→ Problems and tasks:
**A)** Rewrite the seabird chemometrics project description, beginning at the words "We aim to identify" and stopping after "and human health.", with "seabirds" changed to "sea turtles".
**B)** In the seabird chemometrics project description, where are the biospecimens currently stored?
**C)** Continue the seabird chemometrics project description from its last sentence.

→ Given text:
-----

We aim to identify chemometric fingerprints using artificial intelligence methods that reflect the temporal and geographic history of seabirds, and by extension their environment, to better understand trends in ocean and human health.
NIST has been archiving biological and environmental specimens, including marine animal and environmental samples, for over 40 years. Currently, these biospecimens are stored at cryogenic temperatures in the NIST Biorepository located at the Hollings Marine Laboratory in Charleston, SC. Various chemical analyses of samples have also been performed and are cataloged in a corresponding database maintained by the Chemical Science Division’s (CSD) Biospecimen Science Group. This project broadly seeks to use modern advances in artificial intelligence (AI) and machine learning (ML) commonly employed by the CSD’s Chemical Informatics Group to identify scientifically relevant patterns in this chemometric data as it pertains to the health and wellbeing of both the environment and humans who interact with it.

-----

→ Data excerpt:

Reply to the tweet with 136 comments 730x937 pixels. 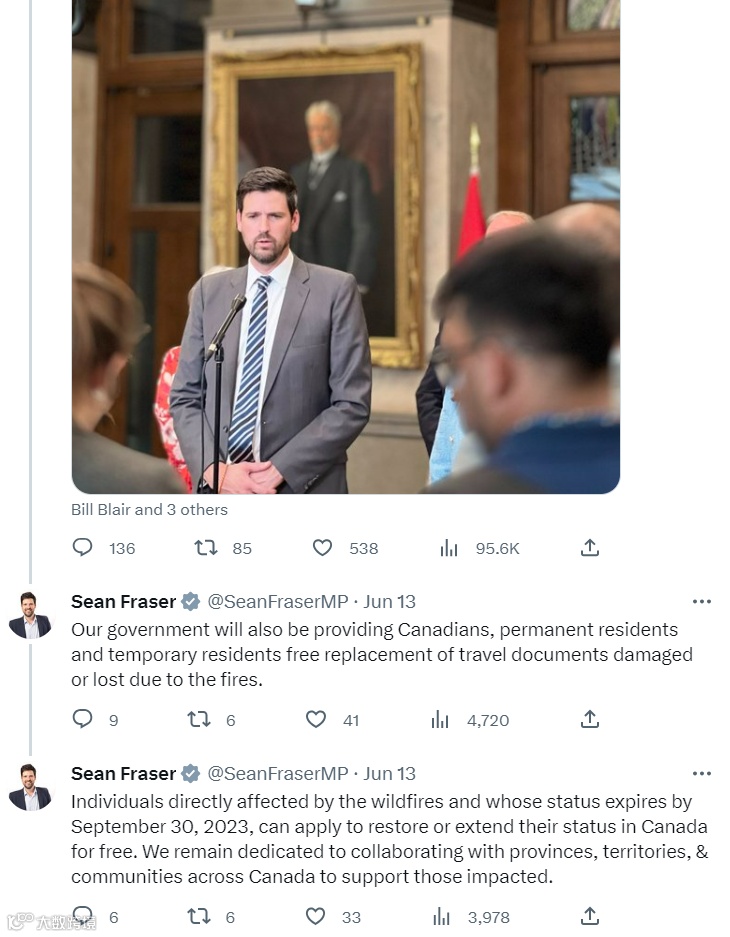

-----

→ Answers by task:
**A)**
We aim to identify chemometric fingerprints using artificial intelligence methods that reflect the temporal and geographic history of sea turtles, and by extension their environment, to better understand trends in ocean and human health.

**B)** At cryogenic temperatures in the NIST Biorepository at the Hollings Marine Laboratory in Charleston, SC.

**C)**
For example, the multi-stakeholder Seabird Tissue Archival and Monitoring Project (STAMP), a part of the NIST Biorepository, has collected eggs for more than twenty years to create a geospatial and temporal record of conditions throughout areas of the northern Pacific Ocean. The contents have been processed, archived, and selected aliquots analyzed to monitor ubiquitous contaminants and other analytes as these species are consuming the similar food as humans. In some areas, eggs are used as part of subsistence diet, serving a role in nutrition for indigenous peoples. Contaminant profiles in eggs are different across species. However, eggs are often not easily identifiable at the species level unless the bird is observed sitting on the nest representing a large point of uncertainty for wildlife managers and researchers alike. To address this issue, we have employed machine learning techniques to develop a chemometric classification scheme for seabirds represented in the STAMP collection. To date, these samples are covered by more than 50,000 individual data points representing seven contaminant classes, collated into a curated chemometric database linked to data describing sample origins. Specifically, we developed models to identify a bird’s genus, species, and geographic origin using only chemometric data. Our current results suggest chemometric data, commonly generated as part of environmental monitoring efforts, likely provides sufficient information to enable identification of the genus, species, and geographic origin of tissue samples when manual identification is not possible. Future research directions include genetic verification of eggs collected as unidentified species to determine if the model correctly predicted the species.